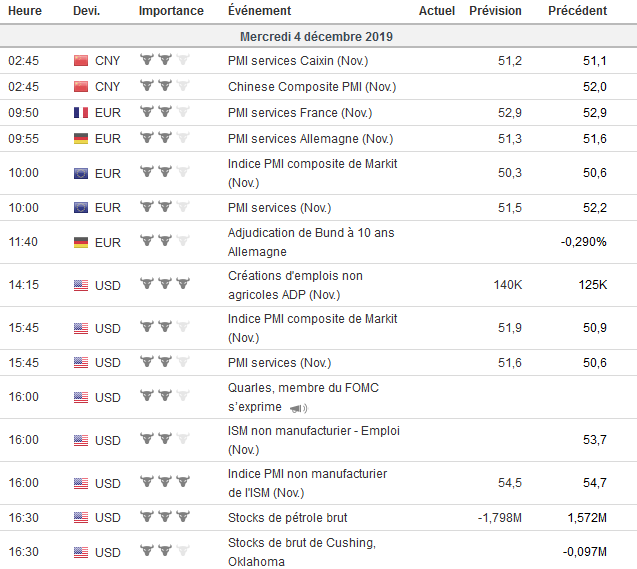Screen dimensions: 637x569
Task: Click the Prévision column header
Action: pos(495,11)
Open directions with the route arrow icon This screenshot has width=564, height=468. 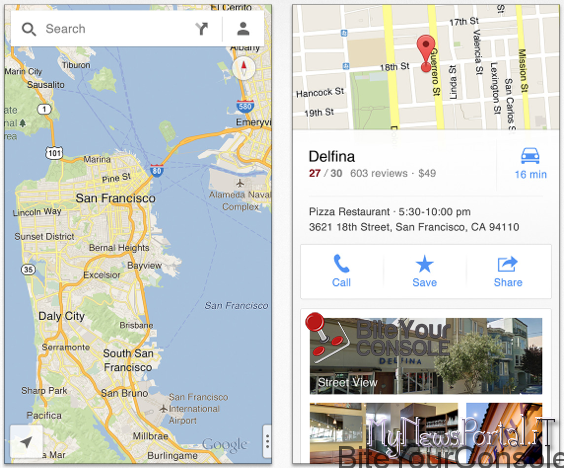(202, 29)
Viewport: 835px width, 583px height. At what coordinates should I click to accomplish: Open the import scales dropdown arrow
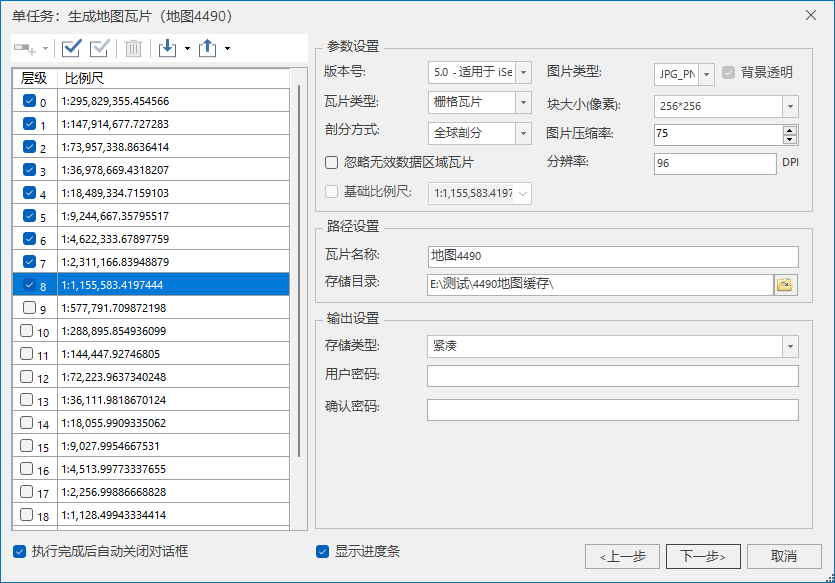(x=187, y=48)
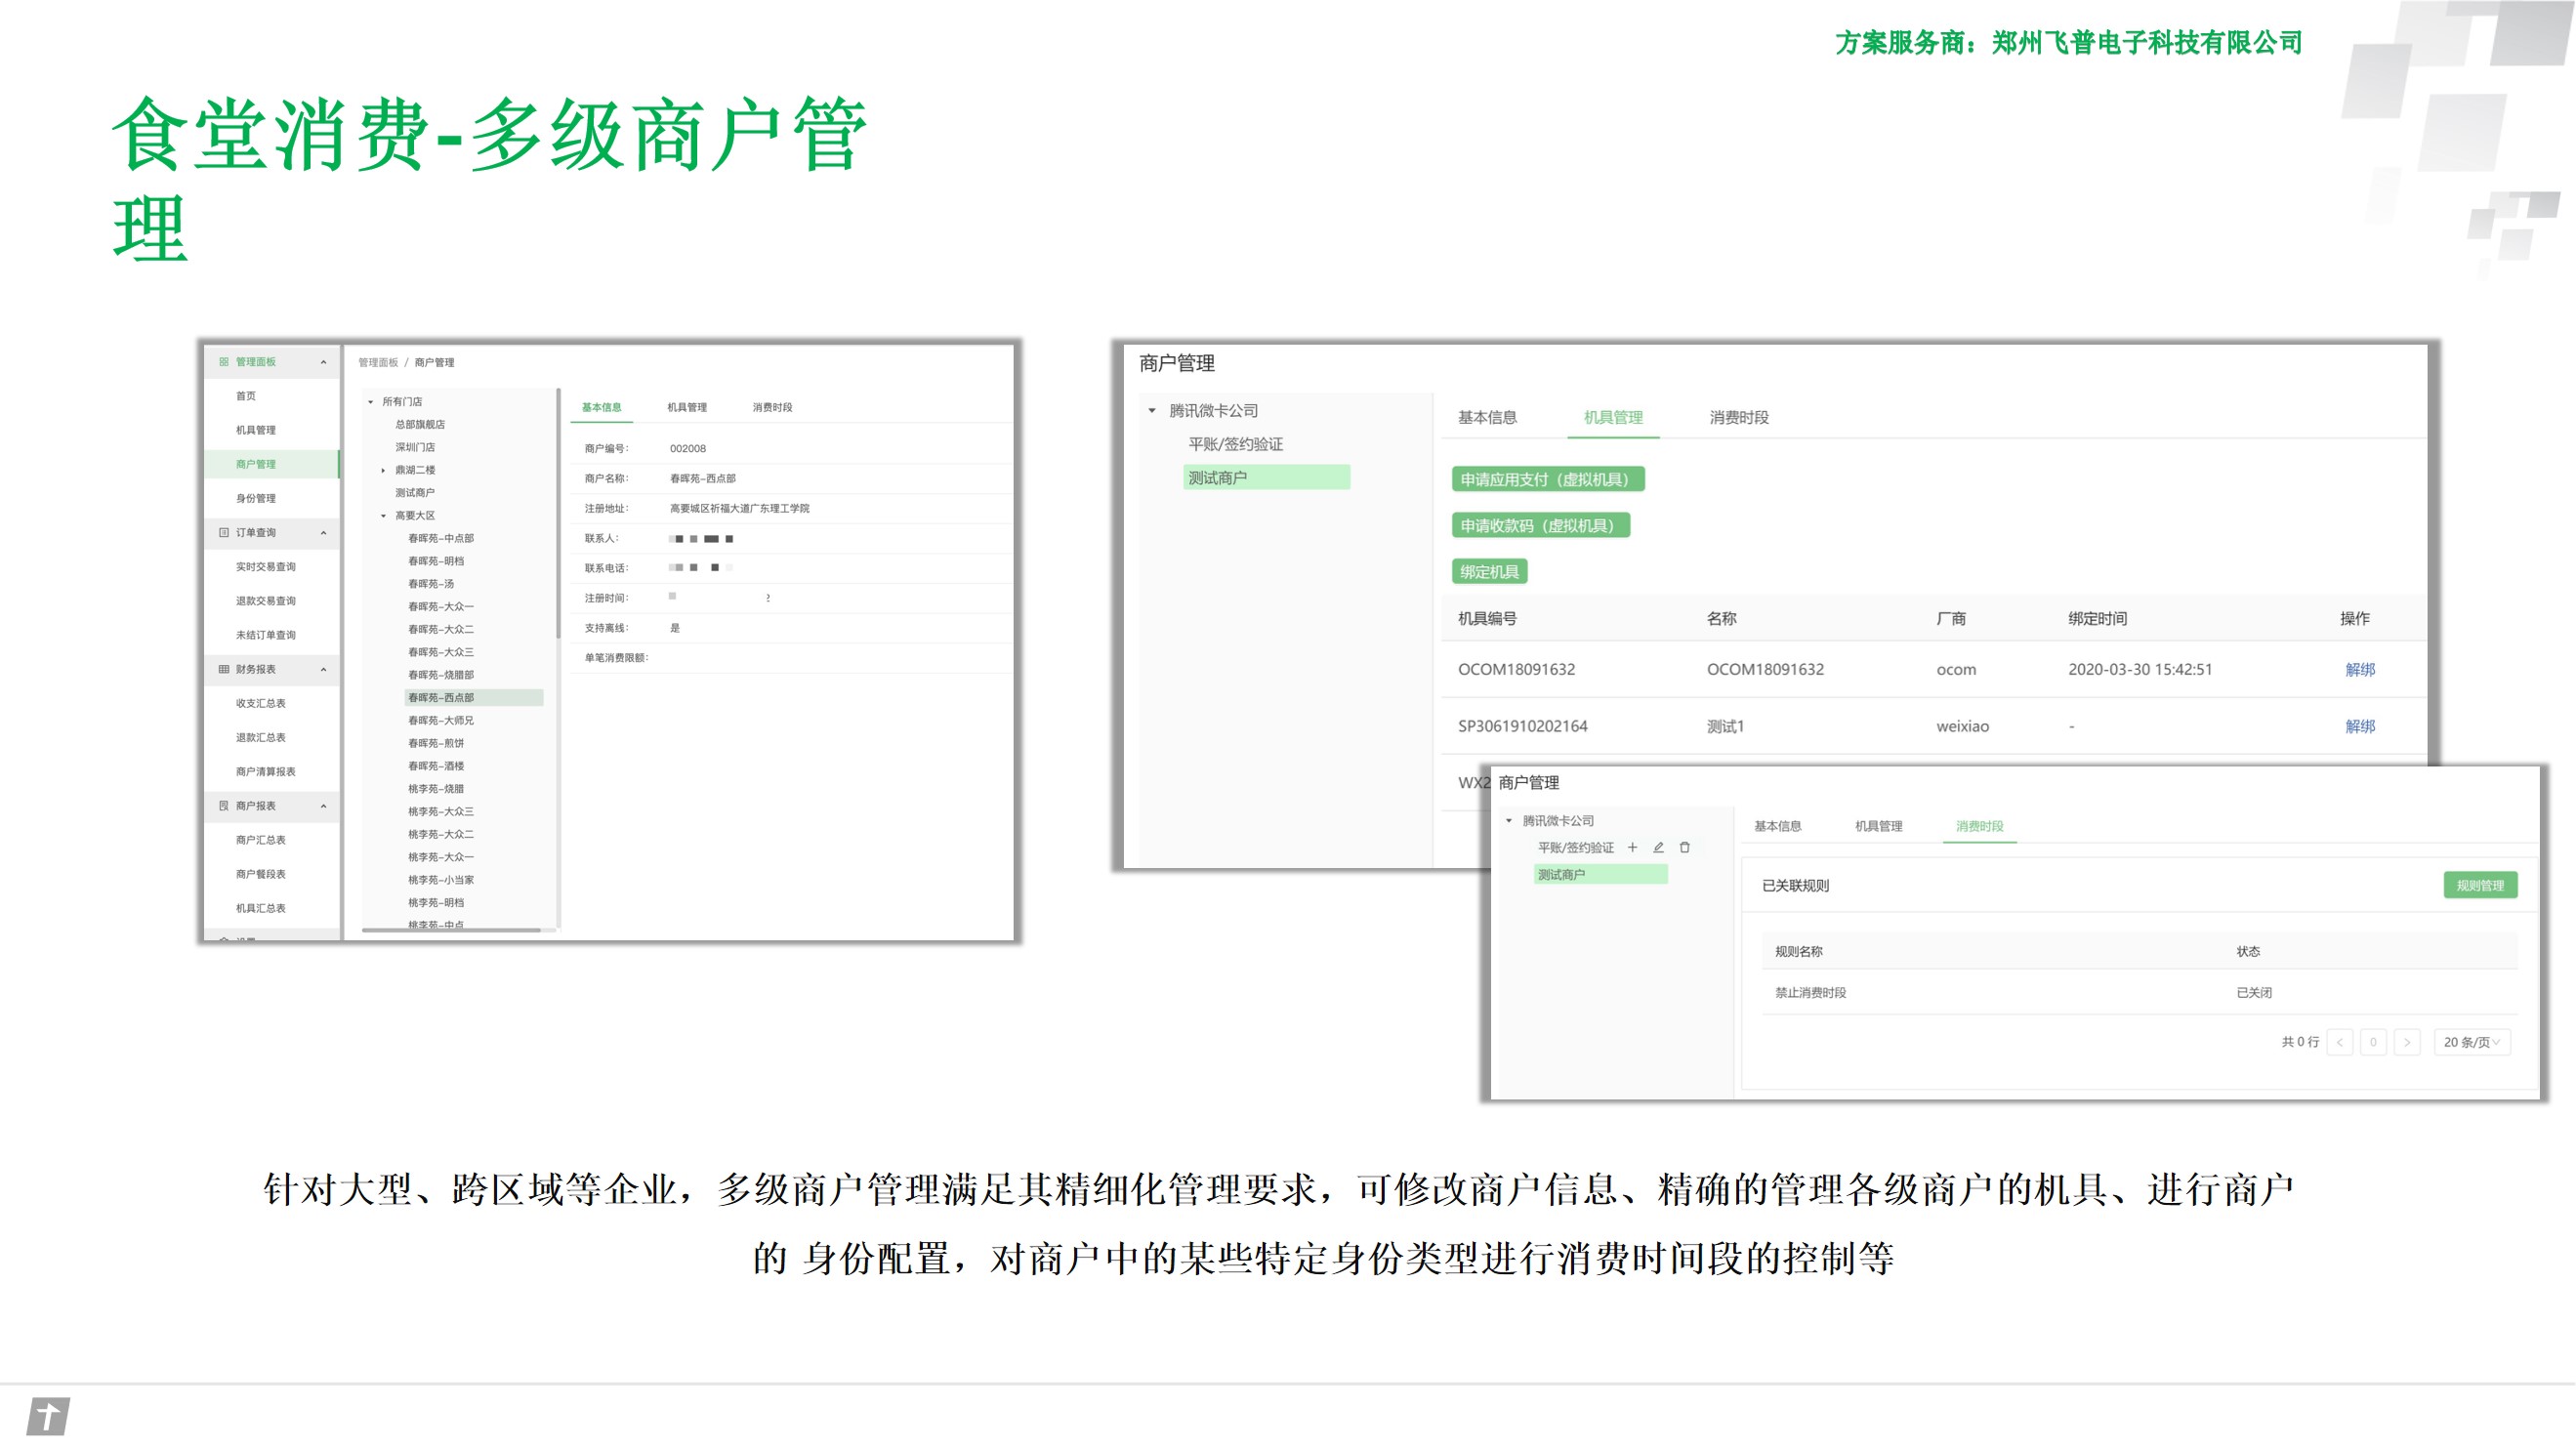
──────────
Work to do: Render the part of the records that opens with the line containing "Viewport: 835px width, 583px" and runs through the end of the records as a Markdown table with the columns Row and Line. Leave out blank lines and the pictures.

Written response:
| Row | Line |
|---|---|
| 1 | Viewport: 835px width, 583px height. At what coordinates should I click to accomplish: Open the import scales dropdown arrow |
| 2 | (x=187, y=48) |